RFC: clang-doc proposal

This proposal is to build a new Clang tool for generating C/C++ documentation, similar to other modern documentation generators such as rustdoc. This tool would be a modular and extensible documentation generator for C/C++ code. It also would introduce a more elegant way of documenting C/C++ code, as well as maintaining backwards-compatibility with Doxygen-style markup to generate documentation.

Today, Doxygen is a de-facto standard for generating C/C++ documentation. While widely used, the tool itself is a bit cumbersome, its output is both aesthetically and functionally lacking, and the non-permissive license combined with outdated codebase make any improvements difficult. This new tool would aim to simplify the overhead of generating documentation, integrating it into a Clang tool as well as allowing existing comments to continue to be used. It would also allow for relatively easy adaptation to new language features, as it would be built on the Clang parser and would use the Clang AST to generate documentation.

Proposed Tool

The proposed tool would consist of two parts. First, it would have a frontend that consumes the Clang-generated AST and generates an intermediate representation of the code and documentation structure, including additional Markdown files. Second, it would have a set of backend modules that consume that representation and output documentation in a particular format (e.g. Markdown, HTML/website, etc.).

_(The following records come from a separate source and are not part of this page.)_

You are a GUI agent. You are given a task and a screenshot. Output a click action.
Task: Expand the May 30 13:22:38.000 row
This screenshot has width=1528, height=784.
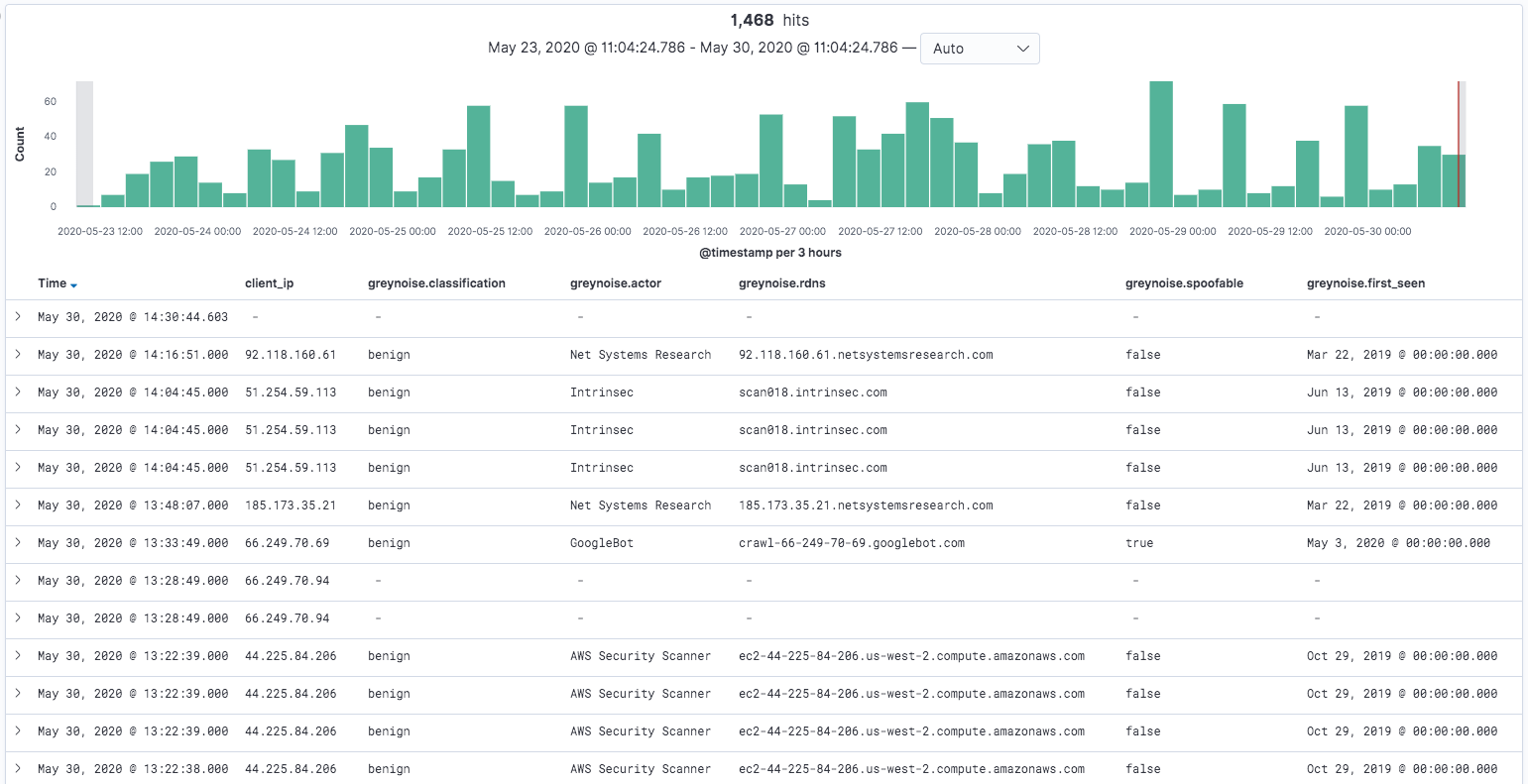click(x=18, y=769)
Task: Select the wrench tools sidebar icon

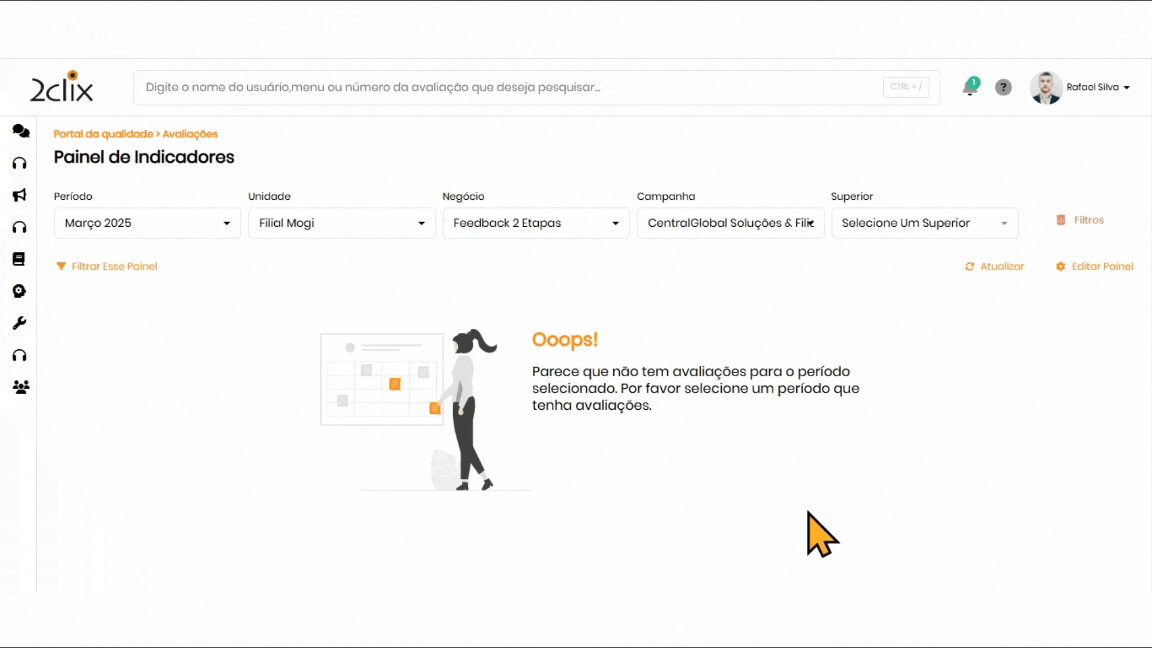Action: 19,323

The frontend would be a new tool that uses the Clang parser, which can already parse C/C++ documentation comments (using -Wdocumentation option). It can be easily used through the LibTooling interface, similarly to other Clang tools such as clang-check or clang-format. The initial steps in this project would be to build this tool using Clang’s documentation parser. This tool would be able to attach comments to both functions, types, and macros and resolve declaration references, both of which will be useful in generating effective documentation. Since a good deal of existing C/C++ code uses the Doxygen documentation comment style, which is also supported by Clang’s parser (and Doxygen itself can use Clang to parse these comments), this is the syntax we are going to support as well. In the future, we would also like to support Markdown-style comments, akin to Apple Swift Markup.

For implementation, this tool will use the JSON Compilation Database format to integrate with existing build systems. It would also have subcommands to choose which parts of the code will be documented (e.g. all code, all public signatures, all comment-documented signatures). Once the code is processed, the tool will write out the internal representation of the the documentation in an intermediate representation, encapsulating the necessary information about the code, comments, and structure. This will allow backend tools to take the output and transform it as necessary.

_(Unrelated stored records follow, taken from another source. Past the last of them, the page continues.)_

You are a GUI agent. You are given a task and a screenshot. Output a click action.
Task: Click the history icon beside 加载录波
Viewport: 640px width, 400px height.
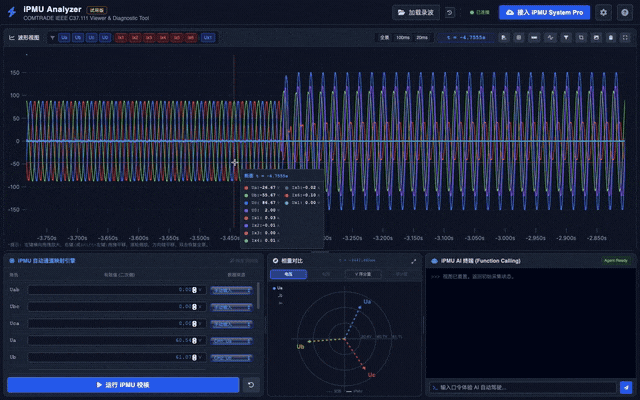pos(450,13)
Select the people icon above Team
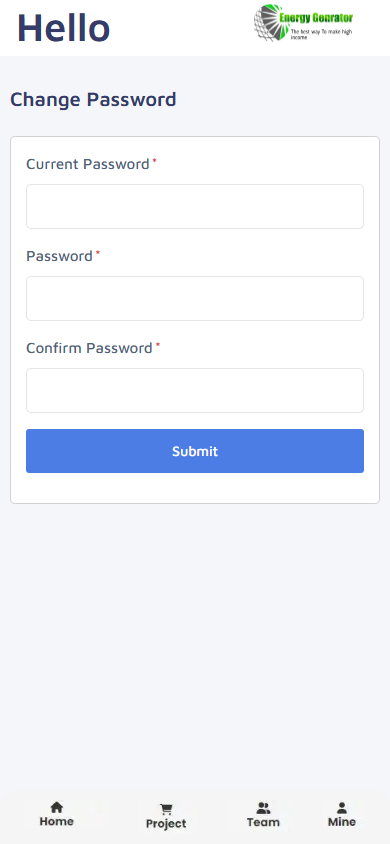The height and width of the screenshot is (844, 390). click(263, 807)
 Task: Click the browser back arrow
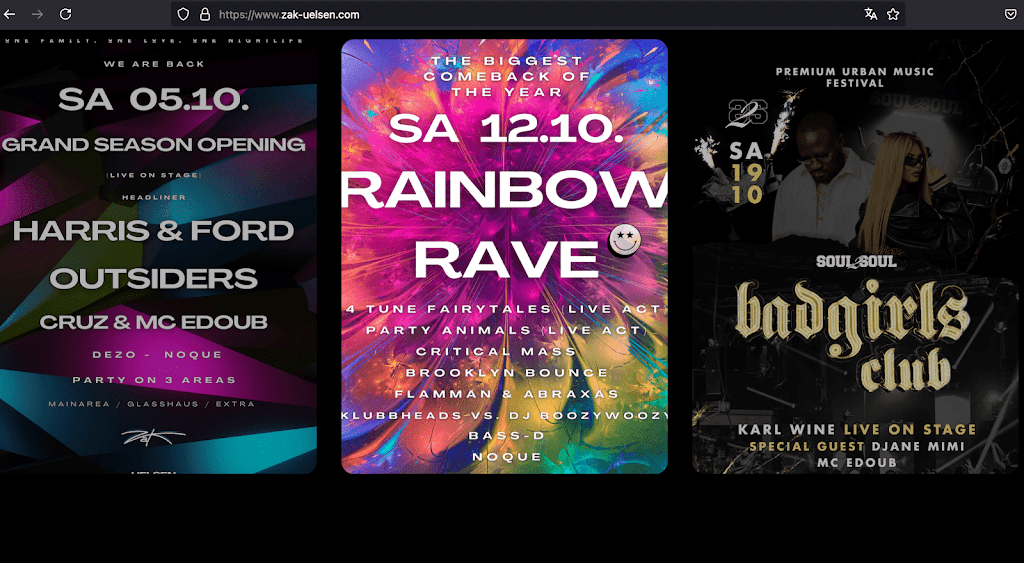tap(9, 14)
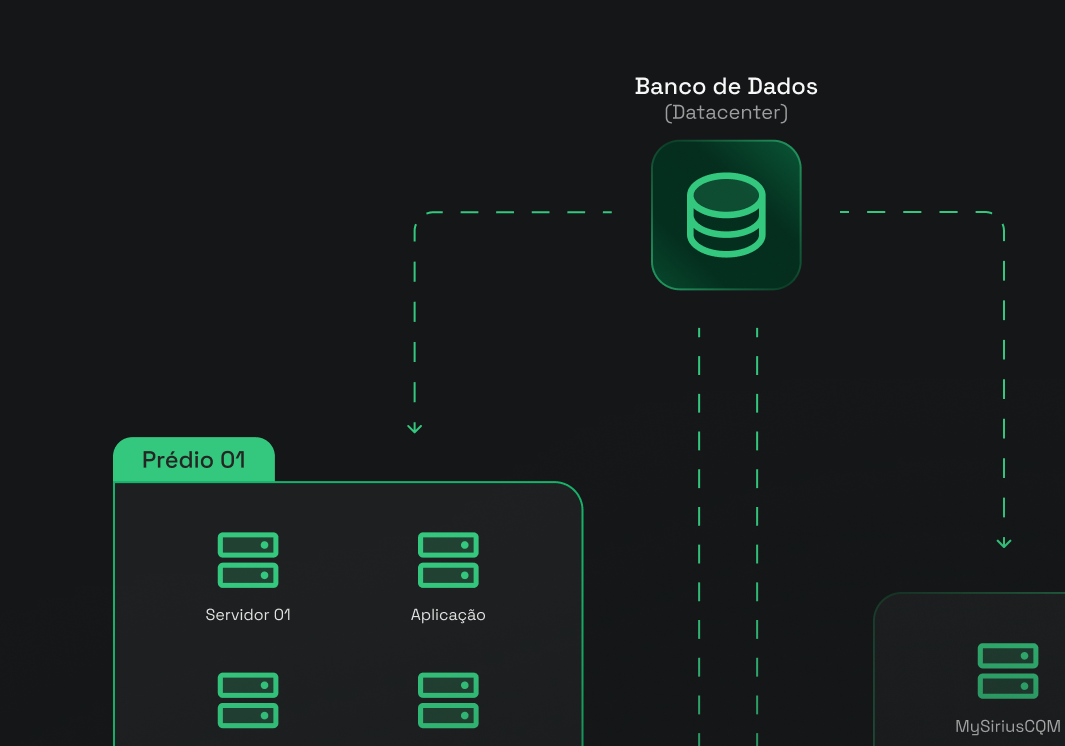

The backend modules would cover different possible outputs for the defined intermediate representation. Each module will consume the representation and output documentation in a specific format. Initially, we propose to focus on a module that generates Markdown files, in order to make the first version as simple as possible. Markdown files are automatically rendered on a number of sites and systems, as well as being clear and uncluttered in raw text form. It is also relatively easy to convert Markdown files into other formats, making it a good starting target. An additional module would target HTML/website output.

Intermediate Format

The frontend would process the code and comments into an output, to be consumed by the backend. This representation would be internally represented as a set of classes and structs. Once the frontend has finished, it would write this representation to a file. While existing tools like Doxygen emit XML, XML is somewhat restrictive and bulky. Also, in order to fully use XML, the tool would need to define the representation twice (once for the internal classes/structs, once in the XML schema). So, we are instead considering two possible formats for this intermediate step: LLVM bitstream and JSON/YAML.

LLVM bitstream format is space-efficient, and is natively written out by the Clang parser. It has the benefit of being similar to existing clang functionality, as the compiler frontend writes out its AST into the bitstream format to pass along to the LLVM backend. Using this format would allow the tool to emit the representation with minimal manipulation or additional parsing.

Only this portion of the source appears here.